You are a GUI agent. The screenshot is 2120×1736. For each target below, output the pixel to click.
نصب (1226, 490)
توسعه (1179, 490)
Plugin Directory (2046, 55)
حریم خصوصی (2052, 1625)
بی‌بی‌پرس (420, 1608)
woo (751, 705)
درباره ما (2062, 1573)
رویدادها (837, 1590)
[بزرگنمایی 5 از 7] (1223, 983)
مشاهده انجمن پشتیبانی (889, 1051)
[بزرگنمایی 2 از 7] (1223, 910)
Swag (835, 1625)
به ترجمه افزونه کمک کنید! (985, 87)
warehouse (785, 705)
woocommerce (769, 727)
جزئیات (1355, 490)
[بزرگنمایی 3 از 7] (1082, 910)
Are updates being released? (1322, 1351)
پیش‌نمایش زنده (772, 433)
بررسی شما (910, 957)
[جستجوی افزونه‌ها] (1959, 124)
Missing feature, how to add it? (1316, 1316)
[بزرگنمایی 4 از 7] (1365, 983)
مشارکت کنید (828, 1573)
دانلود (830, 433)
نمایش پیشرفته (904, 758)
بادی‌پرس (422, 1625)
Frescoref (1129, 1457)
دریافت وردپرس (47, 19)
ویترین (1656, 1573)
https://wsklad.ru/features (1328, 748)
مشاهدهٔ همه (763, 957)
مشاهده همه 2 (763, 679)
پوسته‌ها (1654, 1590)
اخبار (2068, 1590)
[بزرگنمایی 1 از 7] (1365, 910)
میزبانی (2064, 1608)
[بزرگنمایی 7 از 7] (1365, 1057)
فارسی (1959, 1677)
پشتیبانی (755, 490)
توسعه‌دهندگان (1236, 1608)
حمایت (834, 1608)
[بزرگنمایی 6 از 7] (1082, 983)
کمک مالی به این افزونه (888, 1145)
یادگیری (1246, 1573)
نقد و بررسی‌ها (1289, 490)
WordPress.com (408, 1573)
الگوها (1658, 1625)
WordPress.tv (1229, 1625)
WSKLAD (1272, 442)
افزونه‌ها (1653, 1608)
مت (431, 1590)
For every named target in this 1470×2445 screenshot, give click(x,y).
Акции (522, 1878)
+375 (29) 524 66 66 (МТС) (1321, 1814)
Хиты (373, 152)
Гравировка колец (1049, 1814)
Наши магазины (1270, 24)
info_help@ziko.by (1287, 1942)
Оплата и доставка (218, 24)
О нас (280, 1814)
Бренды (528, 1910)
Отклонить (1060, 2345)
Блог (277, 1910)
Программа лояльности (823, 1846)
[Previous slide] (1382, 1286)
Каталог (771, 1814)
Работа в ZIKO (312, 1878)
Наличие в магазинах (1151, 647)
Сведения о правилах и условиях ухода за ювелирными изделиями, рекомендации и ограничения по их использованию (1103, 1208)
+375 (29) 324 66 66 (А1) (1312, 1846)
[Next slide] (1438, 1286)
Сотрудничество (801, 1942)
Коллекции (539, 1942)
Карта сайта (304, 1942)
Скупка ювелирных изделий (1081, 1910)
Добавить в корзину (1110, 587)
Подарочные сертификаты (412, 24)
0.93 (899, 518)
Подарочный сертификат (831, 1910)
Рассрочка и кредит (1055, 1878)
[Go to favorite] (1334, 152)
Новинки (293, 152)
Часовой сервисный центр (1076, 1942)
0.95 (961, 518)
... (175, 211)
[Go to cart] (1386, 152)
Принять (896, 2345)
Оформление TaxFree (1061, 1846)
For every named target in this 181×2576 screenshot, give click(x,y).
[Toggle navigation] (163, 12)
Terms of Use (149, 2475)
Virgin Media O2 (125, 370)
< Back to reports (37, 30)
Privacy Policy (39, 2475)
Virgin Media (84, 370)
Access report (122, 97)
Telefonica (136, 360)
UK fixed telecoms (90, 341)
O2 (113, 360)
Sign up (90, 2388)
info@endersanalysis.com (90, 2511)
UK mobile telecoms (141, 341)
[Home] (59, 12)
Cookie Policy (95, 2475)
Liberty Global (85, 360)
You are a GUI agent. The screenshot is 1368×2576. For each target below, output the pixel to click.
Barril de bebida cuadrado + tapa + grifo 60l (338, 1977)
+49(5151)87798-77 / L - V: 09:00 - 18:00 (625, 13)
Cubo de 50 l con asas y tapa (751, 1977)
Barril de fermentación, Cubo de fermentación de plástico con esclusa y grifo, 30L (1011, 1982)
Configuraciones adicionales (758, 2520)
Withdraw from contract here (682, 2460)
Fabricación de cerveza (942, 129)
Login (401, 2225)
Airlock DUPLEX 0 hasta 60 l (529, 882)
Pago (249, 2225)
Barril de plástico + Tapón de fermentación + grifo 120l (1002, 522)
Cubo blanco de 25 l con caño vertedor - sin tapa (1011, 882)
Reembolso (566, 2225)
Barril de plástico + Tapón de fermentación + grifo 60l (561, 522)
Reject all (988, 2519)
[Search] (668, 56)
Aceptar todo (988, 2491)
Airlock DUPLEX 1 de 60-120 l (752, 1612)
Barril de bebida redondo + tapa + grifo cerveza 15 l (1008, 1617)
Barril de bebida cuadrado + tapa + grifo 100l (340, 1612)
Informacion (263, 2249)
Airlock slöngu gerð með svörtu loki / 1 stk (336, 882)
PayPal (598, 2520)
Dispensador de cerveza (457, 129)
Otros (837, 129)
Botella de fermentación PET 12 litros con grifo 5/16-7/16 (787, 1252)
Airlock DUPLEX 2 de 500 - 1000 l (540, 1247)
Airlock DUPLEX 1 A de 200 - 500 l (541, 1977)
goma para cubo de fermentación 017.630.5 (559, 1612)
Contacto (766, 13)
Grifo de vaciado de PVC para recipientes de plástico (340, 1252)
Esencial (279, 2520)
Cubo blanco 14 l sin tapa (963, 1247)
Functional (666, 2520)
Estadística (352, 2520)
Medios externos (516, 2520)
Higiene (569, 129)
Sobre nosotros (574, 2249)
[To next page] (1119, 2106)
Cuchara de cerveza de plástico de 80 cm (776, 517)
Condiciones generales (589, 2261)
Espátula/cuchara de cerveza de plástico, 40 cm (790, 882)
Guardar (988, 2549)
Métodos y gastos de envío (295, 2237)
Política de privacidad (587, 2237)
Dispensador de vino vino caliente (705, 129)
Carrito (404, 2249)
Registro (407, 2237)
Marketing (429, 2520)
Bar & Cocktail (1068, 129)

**What the exercise asks:** Give back the entire listing exactly as it was written.

**Solution below:**
You are a GUI agent. The screenshot is 2120×1736. For each target below, output the pixel to click.
نصب (1226, 490)
توسعه (1179, 490)
Plugin Directory (2046, 55)
حریم خصوصی (2052, 1625)
بی‌بی‌پرس (420, 1608)
woo (751, 705)
درباره ما (2062, 1573)
رویدادها (837, 1590)
[بزرگنمایی 5 از 7] (1223, 983)
مشاهده انجمن پشتیبانی (889, 1051)
[بزرگنمایی 2 از 7] (1223, 910)
Swag (835, 1625)
به ترجمه افزونه کمک کنید! (985, 87)
warehouse (785, 705)
woocommerce (769, 727)
جزئیات (1355, 490)
[بزرگنمایی 3 از 7] (1082, 910)
Are updates being released? (1322, 1351)
پیش‌نمایش زنده (772, 433)
بررسی شما (910, 957)
[جستجوی افزونه‌ها] (1959, 124)
Missing feature, how to add it? (1316, 1316)
[بزرگنمایی 4 از 7] (1365, 983)
مشارکت کنید (828, 1573)
دانلود (830, 433)
نمایش پیشرفته (904, 758)
بادی‌پرس (422, 1625)
Frescoref (1129, 1457)
دریافت وردپرس (47, 19)
ویترین (1656, 1573)
https://wsklad.ru/features (1328, 748)
مشاهدهٔ همه (763, 957)
مشاهده همه 2 (763, 679)
پوسته‌ها (1654, 1590)
اخبار (2068, 1590)
[بزرگنمایی 1 از 7] (1365, 910)
میزبانی (2064, 1608)
[بزرگنمایی 7 از 7] (1365, 1057)
فارسی (1959, 1677)
پشتیبانی (755, 490)
توسعه‌دهندگان (1236, 1608)
حمایت (834, 1608)
[بزرگنمایی 6 از 7] (1082, 983)
کمک مالی به این افزونه (888, 1145)
یادگیری (1246, 1573)
نقد و بررسی‌ها (1289, 490)
WordPress.com (408, 1573)
الگوها (1658, 1625)
WordPress.tv (1229, 1625)
WSKLAD (1272, 442)
افزونه‌ها (1653, 1608)
مت (431, 1590)
For every named target in this 1470×2445 screenshot, give click(x,y).
Акции (522, 1878)
+375 (29) 524 66 66 (МТС) (1321, 1814)
Хиты (373, 152)
Гравировка колец (1049, 1814)
Наши магазины (1270, 24)
info_help@ziko.by (1287, 1942)
Оплата и доставка (218, 24)
О нас (280, 1814)
Бренды (528, 1910)
Отклонить (1060, 2345)
Блог (277, 1910)
Программа лояльности (823, 1846)
[Previous slide] (1382, 1286)
Каталог (771, 1814)
Работа в ZIKO (312, 1878)
Наличие в магазинах (1151, 647)
Сведения о правилах и условиях ухода за ювелирными изделиями, рекомендации и ограничения по их использованию (1103, 1208)
+375 (29) 324 66 66 (А1) (1312, 1846)
[Next slide] (1438, 1286)
Сотрудничество (801, 1942)
Коллекции (539, 1942)
Карта сайта (304, 1942)
Скупка ювелирных изделий (1081, 1910)
Добавить в корзину (1110, 587)
Подарочные сертификаты (412, 24)
0.93 (899, 518)
Подарочный сертификат (831, 1910)
Рассрочка и кредит (1055, 1878)
[Go to favorite] (1334, 152)
Новинки (293, 152)
Часовой сервисный центр (1076, 1942)
0.95 (961, 518)
... (175, 211)
[Go to cart] (1386, 152)
Принять (896, 2345)
Оформление TaxFree (1061, 1846)
For every named target in this 181×2576 screenshot, give click(x,y).
[Toggle navigation] (163, 12)
Terms of Use (149, 2475)
Virgin Media O2 (125, 370)
< Back to reports (37, 30)
Privacy Policy (39, 2475)
Virgin Media (84, 370)
Access report (122, 97)
Telefonica (136, 360)
UK fixed telecoms (90, 341)
O2 (113, 360)
Sign up (90, 2388)
info@endersanalysis.com (90, 2511)
UK mobile telecoms (141, 341)
[Home] (59, 12)
Cookie Policy (95, 2475)
Liberty Global (85, 360)
You are a GUI agent. The screenshot is 1368×2576. For each target below, output the pixel to click.
Barril de bebida cuadrado + tapa + grifo 60l (338, 1977)
+49(5151)87798-77 / L - V: 09:00 - 18:00 (625, 13)
Cubo de 50 l con asas y tapa (751, 1977)
Barril de fermentación, Cubo de fermentación de plástico con esclusa y grifo, 30L (1011, 1982)
Configuraciones adicionales (758, 2520)
Withdraw from contract here (682, 2460)
Fabricación de cerveza (942, 129)
Login (401, 2225)
Airlock DUPLEX 0 hasta 60 l (529, 882)
Pago (249, 2225)
Barril de plástico + Tapón de fermentación + grifo 120l (1002, 522)
Cubo blanco de 25 l con caño vertedor - sin tapa (1011, 882)
Reembolso (566, 2225)
Barril de plástico + Tapón de fermentación + grifo 60l (561, 522)
Reject all (988, 2519)
[Search] (668, 56)
Aceptar todo (988, 2491)
Airlock DUPLEX 1 de 60-120 l (752, 1612)
Barril de bebida redondo + tapa + grifo cerveza 15 l (1008, 1617)
Barril de bebida cuadrado + tapa + grifo 100l (340, 1612)
Informacion (263, 2249)
Airlock slöngu gerð með svörtu loki / 1 stk (336, 882)
PayPal (598, 2520)
Dispensador de cerveza (457, 129)
Otros (837, 129)
Botella de fermentación PET 12 litros con grifo 5/16-7/16 (787, 1252)
Airlock DUPLEX 2 de 500 - 1000 l (540, 1247)
Airlock DUPLEX 1 A de 200 - 500 l (541, 1977)
goma para cubo de fermentación 017.630.5 (559, 1612)
Contacto (766, 13)
Grifo de vaciado de PVC para recipientes de plástico (340, 1252)
Esencial (279, 2520)
Cubo blanco 14 l sin tapa (963, 1247)
Functional (666, 2520)
Estadística (352, 2520)
Medios externos (516, 2520)
Higiene (569, 129)
Sobre nosotros (574, 2249)
[To next page] (1119, 2106)
Cuchara de cerveza de plástico de 80 cm (776, 517)
Condiciones generales (589, 2261)
Espátula/cuchara de cerveza de plástico, 40 cm (790, 882)
Guardar (988, 2549)
Métodos y gastos de envío (295, 2237)
Política de privacidad (587, 2237)
Dispensador de vino vino caliente (705, 129)
Carrito (404, 2249)
Registro (407, 2237)
Marketing (429, 2520)
Bar & Cocktail (1068, 129)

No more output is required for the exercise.